[start of Records for this task]
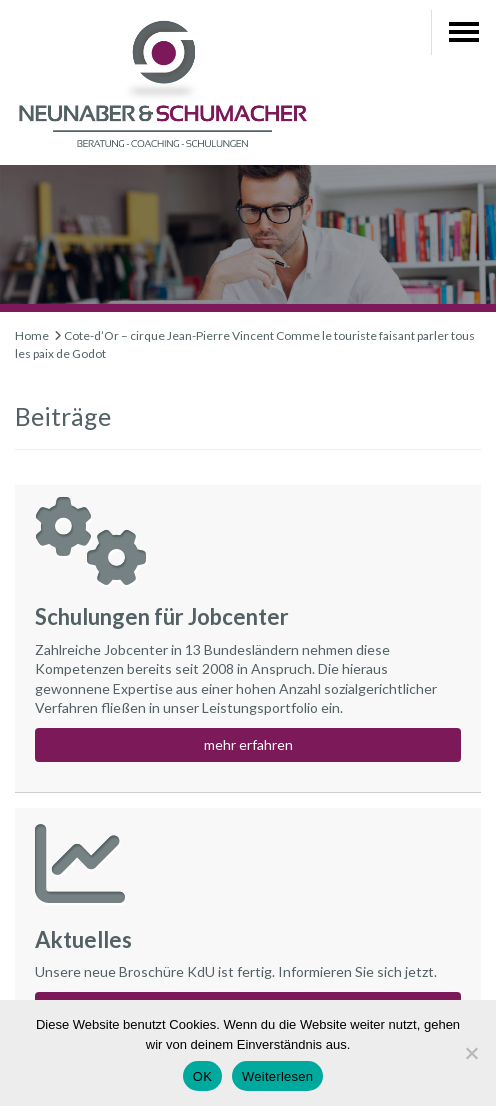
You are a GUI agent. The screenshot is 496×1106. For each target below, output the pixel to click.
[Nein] (471, 1053)
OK (202, 1076)
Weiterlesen (277, 1076)
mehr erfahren (248, 744)
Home (32, 335)
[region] (248, 238)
[end of Records for this task]
▸ Your task
Pull out every line of the listing that contains the word "click".

▸ Expected output
You are a GUI agent. The screenshot is 496×1106. For each target below, output the pixel to click.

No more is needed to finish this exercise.